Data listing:
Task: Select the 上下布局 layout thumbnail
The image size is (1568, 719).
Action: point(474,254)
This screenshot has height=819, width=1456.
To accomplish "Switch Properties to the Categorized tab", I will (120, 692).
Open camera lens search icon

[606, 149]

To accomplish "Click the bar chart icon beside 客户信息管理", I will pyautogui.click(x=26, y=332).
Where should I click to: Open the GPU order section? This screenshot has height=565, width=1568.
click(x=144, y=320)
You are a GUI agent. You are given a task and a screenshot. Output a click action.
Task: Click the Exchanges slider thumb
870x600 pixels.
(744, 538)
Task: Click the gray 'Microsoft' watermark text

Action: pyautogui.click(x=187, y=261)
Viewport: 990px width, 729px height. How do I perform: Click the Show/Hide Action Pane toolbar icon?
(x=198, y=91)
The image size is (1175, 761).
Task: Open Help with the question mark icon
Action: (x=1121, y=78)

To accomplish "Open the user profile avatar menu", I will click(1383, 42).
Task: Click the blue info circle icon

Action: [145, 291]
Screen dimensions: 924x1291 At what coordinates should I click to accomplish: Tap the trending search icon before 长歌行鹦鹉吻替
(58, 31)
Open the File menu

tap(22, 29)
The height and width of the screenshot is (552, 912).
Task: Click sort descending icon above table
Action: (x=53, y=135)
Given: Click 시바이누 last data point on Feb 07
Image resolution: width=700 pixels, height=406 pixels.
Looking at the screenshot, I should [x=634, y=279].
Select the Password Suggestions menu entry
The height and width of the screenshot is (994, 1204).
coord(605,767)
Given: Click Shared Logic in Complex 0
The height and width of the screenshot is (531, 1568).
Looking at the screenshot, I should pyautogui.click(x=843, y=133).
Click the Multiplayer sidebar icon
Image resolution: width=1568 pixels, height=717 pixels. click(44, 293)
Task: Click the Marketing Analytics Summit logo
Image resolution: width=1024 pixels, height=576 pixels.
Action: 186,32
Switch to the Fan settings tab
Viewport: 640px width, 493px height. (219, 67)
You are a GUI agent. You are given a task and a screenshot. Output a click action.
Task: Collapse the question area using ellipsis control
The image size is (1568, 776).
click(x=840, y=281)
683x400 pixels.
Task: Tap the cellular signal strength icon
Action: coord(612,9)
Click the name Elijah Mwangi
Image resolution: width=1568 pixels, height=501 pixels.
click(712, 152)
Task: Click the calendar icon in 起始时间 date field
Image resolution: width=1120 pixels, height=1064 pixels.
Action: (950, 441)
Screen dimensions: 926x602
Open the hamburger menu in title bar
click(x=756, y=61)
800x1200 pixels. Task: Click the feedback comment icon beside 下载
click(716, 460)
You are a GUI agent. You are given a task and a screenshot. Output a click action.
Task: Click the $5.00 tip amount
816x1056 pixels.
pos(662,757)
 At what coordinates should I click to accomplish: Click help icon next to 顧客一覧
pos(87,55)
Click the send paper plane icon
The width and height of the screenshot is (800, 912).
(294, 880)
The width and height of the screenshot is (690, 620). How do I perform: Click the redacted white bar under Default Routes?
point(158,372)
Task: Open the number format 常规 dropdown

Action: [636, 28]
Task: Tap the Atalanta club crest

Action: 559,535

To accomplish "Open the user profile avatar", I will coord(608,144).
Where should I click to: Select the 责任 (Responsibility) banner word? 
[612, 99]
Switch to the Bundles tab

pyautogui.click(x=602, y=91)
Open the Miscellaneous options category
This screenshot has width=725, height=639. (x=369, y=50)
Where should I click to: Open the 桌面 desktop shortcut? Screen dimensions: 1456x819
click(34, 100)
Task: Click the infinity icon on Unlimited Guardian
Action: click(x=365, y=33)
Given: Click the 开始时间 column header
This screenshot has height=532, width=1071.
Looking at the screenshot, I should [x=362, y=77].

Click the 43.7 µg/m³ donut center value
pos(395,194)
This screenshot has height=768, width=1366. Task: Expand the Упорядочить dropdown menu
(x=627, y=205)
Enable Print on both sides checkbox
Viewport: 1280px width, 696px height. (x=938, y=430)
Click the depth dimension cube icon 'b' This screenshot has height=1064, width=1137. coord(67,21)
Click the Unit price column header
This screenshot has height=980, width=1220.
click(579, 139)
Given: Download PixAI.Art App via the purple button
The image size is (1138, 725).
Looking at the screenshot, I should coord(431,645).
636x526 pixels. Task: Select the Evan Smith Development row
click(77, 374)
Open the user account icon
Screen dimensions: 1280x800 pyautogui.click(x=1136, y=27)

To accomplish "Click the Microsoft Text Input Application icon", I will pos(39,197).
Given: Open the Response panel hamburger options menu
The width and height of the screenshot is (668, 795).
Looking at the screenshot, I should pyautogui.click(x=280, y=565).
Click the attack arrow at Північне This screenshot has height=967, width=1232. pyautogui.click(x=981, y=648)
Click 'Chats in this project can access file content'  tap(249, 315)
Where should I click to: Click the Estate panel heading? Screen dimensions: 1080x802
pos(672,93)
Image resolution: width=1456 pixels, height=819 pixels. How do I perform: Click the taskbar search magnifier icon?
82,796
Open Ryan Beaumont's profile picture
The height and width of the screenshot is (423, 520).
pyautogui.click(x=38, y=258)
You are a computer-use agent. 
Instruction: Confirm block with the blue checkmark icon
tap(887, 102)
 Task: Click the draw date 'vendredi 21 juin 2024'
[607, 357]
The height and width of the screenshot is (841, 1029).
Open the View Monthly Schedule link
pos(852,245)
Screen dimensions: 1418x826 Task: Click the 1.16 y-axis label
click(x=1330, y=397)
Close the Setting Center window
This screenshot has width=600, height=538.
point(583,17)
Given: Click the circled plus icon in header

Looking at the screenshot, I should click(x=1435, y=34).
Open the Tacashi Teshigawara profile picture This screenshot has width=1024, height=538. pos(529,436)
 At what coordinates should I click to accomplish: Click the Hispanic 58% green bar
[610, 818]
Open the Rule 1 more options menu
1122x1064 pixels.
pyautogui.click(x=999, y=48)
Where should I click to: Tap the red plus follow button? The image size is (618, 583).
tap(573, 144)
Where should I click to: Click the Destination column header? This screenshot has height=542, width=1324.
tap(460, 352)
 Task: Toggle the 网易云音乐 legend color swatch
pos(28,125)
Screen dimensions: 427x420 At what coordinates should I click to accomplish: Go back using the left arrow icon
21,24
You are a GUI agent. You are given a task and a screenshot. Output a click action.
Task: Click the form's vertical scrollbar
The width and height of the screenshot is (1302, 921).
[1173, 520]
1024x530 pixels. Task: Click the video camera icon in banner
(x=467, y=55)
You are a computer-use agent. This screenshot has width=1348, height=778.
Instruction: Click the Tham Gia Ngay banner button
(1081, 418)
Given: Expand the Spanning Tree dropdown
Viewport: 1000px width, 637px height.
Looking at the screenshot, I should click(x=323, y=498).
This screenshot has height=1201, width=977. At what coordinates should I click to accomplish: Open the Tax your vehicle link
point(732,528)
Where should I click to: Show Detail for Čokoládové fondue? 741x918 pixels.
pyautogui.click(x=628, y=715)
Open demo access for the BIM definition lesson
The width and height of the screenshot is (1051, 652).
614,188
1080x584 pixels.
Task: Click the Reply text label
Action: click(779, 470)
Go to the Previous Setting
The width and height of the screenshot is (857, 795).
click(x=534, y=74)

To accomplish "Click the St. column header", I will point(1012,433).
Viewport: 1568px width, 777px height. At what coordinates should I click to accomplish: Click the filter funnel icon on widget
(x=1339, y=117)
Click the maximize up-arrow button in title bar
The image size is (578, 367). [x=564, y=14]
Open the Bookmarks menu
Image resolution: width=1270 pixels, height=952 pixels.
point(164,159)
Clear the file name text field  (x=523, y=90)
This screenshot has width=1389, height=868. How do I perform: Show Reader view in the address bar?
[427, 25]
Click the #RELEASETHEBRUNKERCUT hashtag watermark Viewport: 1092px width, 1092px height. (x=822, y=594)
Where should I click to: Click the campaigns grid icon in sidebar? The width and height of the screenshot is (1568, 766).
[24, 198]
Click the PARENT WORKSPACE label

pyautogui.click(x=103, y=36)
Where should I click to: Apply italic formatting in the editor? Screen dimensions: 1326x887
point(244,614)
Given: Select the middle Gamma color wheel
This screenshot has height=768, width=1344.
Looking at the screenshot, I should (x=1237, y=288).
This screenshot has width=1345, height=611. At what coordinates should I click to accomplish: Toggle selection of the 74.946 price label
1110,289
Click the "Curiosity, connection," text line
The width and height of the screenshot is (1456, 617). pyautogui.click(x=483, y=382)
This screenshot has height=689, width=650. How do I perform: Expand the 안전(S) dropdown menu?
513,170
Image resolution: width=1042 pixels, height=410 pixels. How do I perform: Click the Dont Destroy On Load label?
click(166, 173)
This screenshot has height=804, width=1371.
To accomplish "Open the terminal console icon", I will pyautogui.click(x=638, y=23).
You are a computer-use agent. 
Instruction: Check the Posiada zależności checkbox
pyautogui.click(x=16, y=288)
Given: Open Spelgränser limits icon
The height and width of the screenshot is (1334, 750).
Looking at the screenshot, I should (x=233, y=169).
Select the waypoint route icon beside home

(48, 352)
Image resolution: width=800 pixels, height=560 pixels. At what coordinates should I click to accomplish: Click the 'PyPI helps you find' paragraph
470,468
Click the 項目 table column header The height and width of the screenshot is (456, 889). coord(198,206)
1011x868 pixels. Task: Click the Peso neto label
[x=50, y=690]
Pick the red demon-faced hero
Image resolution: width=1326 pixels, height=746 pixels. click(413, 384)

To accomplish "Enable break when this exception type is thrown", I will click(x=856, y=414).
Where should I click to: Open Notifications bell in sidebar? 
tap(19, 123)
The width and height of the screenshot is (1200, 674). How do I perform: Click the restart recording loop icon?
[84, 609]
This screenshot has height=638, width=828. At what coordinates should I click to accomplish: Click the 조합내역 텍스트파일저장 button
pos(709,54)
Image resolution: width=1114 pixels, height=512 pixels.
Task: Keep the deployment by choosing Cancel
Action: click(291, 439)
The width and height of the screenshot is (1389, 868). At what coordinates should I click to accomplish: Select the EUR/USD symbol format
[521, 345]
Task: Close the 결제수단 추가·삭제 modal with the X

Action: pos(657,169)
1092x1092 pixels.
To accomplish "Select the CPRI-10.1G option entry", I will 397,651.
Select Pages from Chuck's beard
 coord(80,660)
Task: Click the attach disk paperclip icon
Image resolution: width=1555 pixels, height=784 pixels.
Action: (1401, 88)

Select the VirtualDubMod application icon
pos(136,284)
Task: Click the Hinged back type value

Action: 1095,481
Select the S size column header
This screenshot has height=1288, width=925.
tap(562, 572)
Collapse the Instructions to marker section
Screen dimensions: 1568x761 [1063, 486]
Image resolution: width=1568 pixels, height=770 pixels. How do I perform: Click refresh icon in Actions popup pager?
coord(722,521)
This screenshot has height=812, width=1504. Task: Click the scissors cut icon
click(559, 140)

TASK PROMPT:
Convert the stretch of lines above, from the one containing "Task: Click the Marketing" through the one containing "I will coord(608,144).", into a JSON list of strings with one string per line, leaving out blank lines.

FULL ANSWER:
[
  "Task: Click the Marketing Analytics Summit logo",
  "Image resolution: width=1024 pixels, height=576 pixels.",
  "Action: 186,32",
  "Switch to the Fan settings tab",
  "Viewport: 640px width, 493px height. (219, 67)",
  "You are a GUI agent. You are given a task and a screenshot. Output a click action.",
  "Task: Collapse the question area using ellipsis control",
  "The image size is (1568, 776).",
  "click(x=840, y=281)",
  "683x400 pixels.",
  "Task: Tap the cellular signal strength icon",
  "Action: coord(612,9)",
  "Click the name Elijah Mwangi",
  "Image resolution: width=1568 pixels, height=501 pixels.",
  "click(712, 152)",
  "Task: Click the calendar icon in 起始时间 date field",
  "Image resolution: width=1120 pixels, height=1064 pixels.",
  "Action: (950, 441)",
  "Screen dimensions: 926x602",
  "Open the hamburger menu in title bar",
  "click(x=756, y=61)",
  "800x1200 pixels. Task: Click the feedback comment icon beside 下载",
  "click(716, 460)",
  "You are a GUI agent. You are given a task and a screenshot. Output a click action.",
  "Task: Click the $5.00 tip amount",
  "816x1056 pixels.",
  "pos(662,757)",
  " At what coordinates should I click to accomplish: Click help icon next to 顧客一覧",
  "pos(87,55)",
  "Click the send paper plane icon",
  "The width and height of the screenshot is (800, 912).",
  "(294, 880)",
  "The width and height of the screenshot is (690, 620). How do I perform: Click the redacted white bar under Default Routes?",
  "point(158,372)",
  "Task: Open the number format 常规 dropdown",
  "Action: [636, 28]",
  "Task: Tap the Atalanta club crest",
  "Action: 559,535",
  "To accomplish \"Open the user profile avatar\", I will coord(608,144)."
]